Dataset entries:
====

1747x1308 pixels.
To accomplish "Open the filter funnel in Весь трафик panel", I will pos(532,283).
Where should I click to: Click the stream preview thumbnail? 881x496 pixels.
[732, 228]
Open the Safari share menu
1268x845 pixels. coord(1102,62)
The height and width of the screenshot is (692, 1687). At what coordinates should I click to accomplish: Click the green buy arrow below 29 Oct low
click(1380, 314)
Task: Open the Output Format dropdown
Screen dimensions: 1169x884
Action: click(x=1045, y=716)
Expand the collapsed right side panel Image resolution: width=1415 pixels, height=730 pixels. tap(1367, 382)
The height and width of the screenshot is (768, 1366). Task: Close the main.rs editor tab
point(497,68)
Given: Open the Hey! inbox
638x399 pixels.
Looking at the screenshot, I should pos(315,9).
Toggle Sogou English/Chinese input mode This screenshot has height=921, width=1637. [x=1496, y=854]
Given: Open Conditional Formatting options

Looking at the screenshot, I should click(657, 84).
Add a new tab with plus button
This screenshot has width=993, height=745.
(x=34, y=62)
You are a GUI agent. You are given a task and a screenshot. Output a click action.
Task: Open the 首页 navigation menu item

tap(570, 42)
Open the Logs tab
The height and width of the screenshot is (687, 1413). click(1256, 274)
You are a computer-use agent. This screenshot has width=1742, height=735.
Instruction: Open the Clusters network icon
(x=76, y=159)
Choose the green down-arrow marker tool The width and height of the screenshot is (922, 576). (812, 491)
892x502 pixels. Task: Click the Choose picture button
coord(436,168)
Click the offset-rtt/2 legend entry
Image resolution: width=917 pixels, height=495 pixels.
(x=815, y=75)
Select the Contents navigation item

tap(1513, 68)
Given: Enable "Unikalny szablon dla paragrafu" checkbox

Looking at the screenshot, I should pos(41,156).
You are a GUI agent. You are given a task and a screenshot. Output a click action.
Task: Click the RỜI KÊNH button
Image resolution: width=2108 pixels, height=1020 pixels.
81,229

====

Task goal
Nothing but a number is expected here: the number of lines in the entries that include the word "panel".

Task result
2